Whether you consider me part of your generation or not (I’m 29), the sad reality is that most of us lack strong, accountable relationships with older men of God whose lives have proven worthy of marking and following. There are many reasons for this lack of connection, and a little blog is not the place to spell out every reason. However, this issue is not a secret, and the problem is recognized by God-honoring men, such as Voddie Baucham, God-honoring women, such as Mary Farrar, and non-believing sociologists, such as Michael Kimmel.

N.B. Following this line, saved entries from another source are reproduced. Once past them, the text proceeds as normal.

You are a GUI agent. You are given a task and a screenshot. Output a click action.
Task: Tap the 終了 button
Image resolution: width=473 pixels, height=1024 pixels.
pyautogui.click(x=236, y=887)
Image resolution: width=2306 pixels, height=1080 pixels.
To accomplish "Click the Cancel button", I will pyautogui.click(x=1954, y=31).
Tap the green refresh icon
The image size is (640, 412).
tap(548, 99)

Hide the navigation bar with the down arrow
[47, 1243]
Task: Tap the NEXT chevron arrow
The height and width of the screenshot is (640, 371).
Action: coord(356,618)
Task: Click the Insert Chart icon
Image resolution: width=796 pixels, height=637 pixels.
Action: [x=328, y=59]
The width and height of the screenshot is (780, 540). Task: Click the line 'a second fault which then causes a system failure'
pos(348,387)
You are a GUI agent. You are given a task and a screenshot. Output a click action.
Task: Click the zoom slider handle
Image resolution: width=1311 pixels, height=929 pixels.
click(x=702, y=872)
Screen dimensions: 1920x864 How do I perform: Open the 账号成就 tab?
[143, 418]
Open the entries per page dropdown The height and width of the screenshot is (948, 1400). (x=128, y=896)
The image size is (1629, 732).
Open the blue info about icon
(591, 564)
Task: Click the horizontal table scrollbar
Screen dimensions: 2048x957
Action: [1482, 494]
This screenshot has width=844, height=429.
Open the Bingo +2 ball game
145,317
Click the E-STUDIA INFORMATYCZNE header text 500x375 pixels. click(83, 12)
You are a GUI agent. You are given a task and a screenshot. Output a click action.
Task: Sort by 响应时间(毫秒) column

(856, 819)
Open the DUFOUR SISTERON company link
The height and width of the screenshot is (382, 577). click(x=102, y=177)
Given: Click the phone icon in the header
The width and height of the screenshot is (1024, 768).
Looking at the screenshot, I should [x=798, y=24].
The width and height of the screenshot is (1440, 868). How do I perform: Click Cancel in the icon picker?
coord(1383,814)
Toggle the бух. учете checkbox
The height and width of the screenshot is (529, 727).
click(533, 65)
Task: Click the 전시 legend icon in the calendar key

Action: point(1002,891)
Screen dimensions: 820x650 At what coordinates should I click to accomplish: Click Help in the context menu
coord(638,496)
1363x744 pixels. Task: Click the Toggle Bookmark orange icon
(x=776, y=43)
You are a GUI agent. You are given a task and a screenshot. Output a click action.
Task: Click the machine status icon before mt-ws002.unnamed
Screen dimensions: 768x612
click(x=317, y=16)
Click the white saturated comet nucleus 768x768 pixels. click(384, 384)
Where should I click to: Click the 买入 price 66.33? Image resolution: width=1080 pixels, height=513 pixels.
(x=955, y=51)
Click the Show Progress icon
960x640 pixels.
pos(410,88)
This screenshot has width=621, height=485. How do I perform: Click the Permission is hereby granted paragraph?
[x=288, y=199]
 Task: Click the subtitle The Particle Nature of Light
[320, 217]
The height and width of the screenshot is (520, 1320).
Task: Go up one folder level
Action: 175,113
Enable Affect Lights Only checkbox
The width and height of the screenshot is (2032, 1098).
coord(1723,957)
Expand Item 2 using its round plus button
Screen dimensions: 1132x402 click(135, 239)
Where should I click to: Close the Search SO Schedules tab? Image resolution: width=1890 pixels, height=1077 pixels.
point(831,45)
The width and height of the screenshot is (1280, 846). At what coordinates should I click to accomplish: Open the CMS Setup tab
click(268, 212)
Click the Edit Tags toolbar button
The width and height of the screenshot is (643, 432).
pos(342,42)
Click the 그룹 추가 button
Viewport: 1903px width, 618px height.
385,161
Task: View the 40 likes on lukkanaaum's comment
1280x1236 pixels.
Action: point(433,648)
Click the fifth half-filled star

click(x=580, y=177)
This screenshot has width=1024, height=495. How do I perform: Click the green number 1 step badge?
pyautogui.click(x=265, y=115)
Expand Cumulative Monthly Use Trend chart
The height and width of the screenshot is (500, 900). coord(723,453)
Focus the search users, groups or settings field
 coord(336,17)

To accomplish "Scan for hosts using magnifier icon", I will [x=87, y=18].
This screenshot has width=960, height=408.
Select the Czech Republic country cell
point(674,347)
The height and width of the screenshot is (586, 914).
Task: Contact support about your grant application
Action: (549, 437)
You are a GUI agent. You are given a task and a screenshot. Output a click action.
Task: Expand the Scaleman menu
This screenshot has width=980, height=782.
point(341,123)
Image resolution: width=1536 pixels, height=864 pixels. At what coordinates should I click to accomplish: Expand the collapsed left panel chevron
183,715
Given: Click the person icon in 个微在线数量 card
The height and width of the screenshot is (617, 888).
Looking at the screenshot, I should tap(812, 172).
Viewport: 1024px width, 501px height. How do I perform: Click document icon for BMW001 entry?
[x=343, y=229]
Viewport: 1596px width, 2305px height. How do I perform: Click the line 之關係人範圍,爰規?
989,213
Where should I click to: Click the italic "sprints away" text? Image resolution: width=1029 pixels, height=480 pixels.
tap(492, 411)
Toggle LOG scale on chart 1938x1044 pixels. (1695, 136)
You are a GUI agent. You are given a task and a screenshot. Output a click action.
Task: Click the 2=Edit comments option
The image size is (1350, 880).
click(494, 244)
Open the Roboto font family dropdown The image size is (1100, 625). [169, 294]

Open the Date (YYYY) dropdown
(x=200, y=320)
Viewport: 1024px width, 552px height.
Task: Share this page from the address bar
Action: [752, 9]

Whatever the reasons for our sociological, generational compartmentalization and isolation, the effect it is producing within the church is devastating. First, each generation is being left to lead itself, with the result for younger generations that the blind are leading the blind. Young males are looking to each other for guidance because the older men are off saving the world or building one of their own. Each generation is left to probe around in the dark to find its own solutions, which is proving to be a big waste of time, energy, and productive ministry.
Second, because fewer men are engaging the younger generation, the younger generation of males has fewer God-honoring role models to emulate. Like worship, however, kids will emulate someone and their choices are frightening. Having served as a children’s pastor, I know that men are not rushing to teach and lead children as much as they are flocking to more “adult” ministries. The children’s wing of a church can be the most feminine part of every building, and this is inexcusable in light of biblical directives for men to be instructing the younger generation just like women (see Psalm 78, Ephesians 6, and Titus 2).
We need God-honoring men who will put an end to this isolated atmosphere within the body of Christ. We need young men who show enough humility to seek counsel from older warriors of the faith, and then actively offer guidance and instruction to the younger generations. When this happens, younger men who are full of energy and passion gain the wisdom that they lack and the older men who are full of wisdom gain a renewed energy and passion for serving Jesus. The residue of our ages sticks to each group, and the church begins to operate with vitality and prudence.
If you are a young man just starting out on your own or standing on the precipice of taking such a step, you need to submit yourself to older men of faith. Do not wait for them to come to you. Search out wise men and ask them if you can sit at their feet and observe their lives. You will be surprised at how responsive older warriors can be to young soldiers.
If you are older, start actively reaching out to younger men who have all the desire in the world to be mighty for God, but who have no clue about how to navigate all of the obstacles that stand in the way of their desire. You will find a renewed energy and sense of purpose for investing in the body of Christ.